The accuracy of transaction cost analysis (TCA) systems is predicated on the market data they are fed. It is this data that frames a fund's trading decisions and allows a TCA provider to draw comparisons and assess performance against benchmarks.
Inconsistent or inaccurate data is created when firms report trades in different ways. Most stock exchanges developed their own identifying tags or flags in isolation. The European regulatory framework for trade reporting facilities that report OTC trades has allowed venues such as Markit BOAT to tred a similarly singular path.
But measurement requires a standard unit. And there isn't one, as far as trade reporting goes. Management, so the mantra says, requires measurement. It follows then that management of best execution is currently suboptimal.
Post-MiFID, European trades are still reported on the exchanges on which they were made. But they may take place in many other locations. Brokers might report OTC trades on exchange or they might report them to Markit BOAT. They might report both the buy and sell of a trade to Markit BOAT, thus double counting them. They might not. The data will not necessarily have identifiers that are needed for TCA purposes, for example whether it was crossed on a broker network.
When one takes into account the number of venues that are reporting trades, using the different trading flags and identifiers that they have accumulated, it is not hard to see why the picture of post-trade data for European trading is a mess.
TCA is not just an issue of performance measurement.
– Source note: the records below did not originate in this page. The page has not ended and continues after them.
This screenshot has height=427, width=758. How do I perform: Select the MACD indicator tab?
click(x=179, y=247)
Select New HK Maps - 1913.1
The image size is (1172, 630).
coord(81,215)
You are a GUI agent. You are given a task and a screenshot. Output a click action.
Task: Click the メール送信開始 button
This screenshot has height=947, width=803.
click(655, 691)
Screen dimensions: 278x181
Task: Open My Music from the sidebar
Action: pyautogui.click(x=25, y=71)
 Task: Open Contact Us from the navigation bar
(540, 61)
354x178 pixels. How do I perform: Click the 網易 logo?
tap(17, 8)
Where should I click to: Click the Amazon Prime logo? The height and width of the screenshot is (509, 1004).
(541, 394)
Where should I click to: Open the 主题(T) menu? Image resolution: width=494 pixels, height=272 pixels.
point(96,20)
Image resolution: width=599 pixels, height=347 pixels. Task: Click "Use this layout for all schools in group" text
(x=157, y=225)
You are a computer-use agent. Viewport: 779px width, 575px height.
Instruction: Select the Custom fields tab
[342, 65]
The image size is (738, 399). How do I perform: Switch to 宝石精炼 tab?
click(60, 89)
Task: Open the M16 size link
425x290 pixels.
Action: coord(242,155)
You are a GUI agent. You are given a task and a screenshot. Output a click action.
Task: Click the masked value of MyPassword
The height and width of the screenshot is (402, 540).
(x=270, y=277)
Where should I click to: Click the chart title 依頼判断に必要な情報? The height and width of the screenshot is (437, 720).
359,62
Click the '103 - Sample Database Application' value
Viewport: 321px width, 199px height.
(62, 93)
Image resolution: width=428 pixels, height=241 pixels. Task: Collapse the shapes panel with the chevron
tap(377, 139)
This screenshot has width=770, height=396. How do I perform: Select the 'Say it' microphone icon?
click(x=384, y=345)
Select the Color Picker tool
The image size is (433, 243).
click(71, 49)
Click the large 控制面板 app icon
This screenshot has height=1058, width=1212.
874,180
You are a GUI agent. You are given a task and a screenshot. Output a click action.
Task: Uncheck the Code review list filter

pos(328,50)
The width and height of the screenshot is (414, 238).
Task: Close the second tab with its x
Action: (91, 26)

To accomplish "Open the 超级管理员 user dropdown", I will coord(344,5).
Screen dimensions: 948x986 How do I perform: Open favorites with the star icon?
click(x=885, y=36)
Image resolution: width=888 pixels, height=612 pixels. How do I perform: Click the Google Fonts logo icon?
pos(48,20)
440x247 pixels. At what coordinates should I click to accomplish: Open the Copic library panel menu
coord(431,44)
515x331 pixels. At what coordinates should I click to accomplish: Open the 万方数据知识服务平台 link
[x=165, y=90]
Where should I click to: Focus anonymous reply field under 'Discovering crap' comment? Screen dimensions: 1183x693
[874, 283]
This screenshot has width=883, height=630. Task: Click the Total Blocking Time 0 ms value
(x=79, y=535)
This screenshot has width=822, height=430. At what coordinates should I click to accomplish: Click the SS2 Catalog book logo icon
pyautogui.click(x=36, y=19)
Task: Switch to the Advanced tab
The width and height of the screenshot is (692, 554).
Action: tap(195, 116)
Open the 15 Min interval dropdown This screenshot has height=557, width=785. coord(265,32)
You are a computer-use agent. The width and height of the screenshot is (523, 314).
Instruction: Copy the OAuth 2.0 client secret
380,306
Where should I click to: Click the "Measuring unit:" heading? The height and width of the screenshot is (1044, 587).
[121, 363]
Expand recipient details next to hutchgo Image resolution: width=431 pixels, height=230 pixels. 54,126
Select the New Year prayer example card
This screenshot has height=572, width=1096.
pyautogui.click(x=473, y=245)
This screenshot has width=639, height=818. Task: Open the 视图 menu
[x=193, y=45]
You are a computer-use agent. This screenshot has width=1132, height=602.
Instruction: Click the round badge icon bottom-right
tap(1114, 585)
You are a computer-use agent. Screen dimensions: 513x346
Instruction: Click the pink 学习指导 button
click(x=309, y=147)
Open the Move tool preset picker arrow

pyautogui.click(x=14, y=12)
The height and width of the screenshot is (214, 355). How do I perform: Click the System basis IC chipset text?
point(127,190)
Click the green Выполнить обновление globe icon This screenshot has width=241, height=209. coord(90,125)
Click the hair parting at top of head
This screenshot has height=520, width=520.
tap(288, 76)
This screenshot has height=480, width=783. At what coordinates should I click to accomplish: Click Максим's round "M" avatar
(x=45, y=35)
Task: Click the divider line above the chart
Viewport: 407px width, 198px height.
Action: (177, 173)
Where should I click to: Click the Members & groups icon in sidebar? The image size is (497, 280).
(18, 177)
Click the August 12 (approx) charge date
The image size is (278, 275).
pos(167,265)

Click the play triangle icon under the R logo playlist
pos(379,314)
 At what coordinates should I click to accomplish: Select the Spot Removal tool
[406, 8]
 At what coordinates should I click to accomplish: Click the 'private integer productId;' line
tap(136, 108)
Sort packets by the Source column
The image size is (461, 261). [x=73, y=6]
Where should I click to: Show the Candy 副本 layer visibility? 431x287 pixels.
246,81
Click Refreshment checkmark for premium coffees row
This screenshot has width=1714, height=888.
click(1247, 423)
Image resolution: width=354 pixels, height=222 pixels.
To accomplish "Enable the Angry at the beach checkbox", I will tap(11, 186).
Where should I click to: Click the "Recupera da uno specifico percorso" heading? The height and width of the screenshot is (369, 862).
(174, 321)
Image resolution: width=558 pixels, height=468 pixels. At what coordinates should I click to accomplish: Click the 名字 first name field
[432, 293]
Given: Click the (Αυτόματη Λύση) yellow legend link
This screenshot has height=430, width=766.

It is also an issue of trust. A broker producing a report for its buy-side clients based on its own choice of data and metrics is essentially saying, “Trust me, you look great”. But what then is stopping a broker routing trades to a preferred venue at which it gets rebates for providing flow, or by internal crossing, saving the broker on exchange fees and maybe making the spread?
No doubt reputational risk outweighs other motivations for most brokers, but there are then two areas where standardisation could enhance the validity of TCA as a valid measure of execution performance. The first is the trade identifiers used by trading venues. Members of the Federation of European Securities Exchanges (FESE) have pledged to make a number of changes to post-trade data by the end of 2010, including the creation of cross reference capabilities across trade-type flags, access to post-trade data at reasonable cost and timeliness to assist with accurate supply of post-trade data by commercial suppliers. These measures, the members believe, will remove any post-trade reporting problems from FESE venues, leaving the brokers' OTC trade reporting as the final hurdle.
The Committee of European Securities Regulators (CESR), which is mandated by the EC to harmonise securities regulation across Europe, has introduced a working group comprised of market participants from all sides of the business to establish a common set of standards that will be used by all firms that report OTC trades. The group's recommendations will be fed into the European Commission's review of MiFID, for which CESR is acting as a technical advisor, at the end of July.
The recommendations are expected to include rules on timeliness, double booking of trades and an introduction of standardised flags to identify types of trades (for example internally crossed trades). Increased granularity and standardisation of information is the goal.
To put this in context, FESE believes that 30-40% of European equities trading occurs OTC. If a head of trading cannot rely on the information relating to 30-40% of a stock that he is trading, he cannot say for certain that he can measure his execution against the rest of the market accurately. Nor can his TCA prove it to be so. Common standards would provide certainty.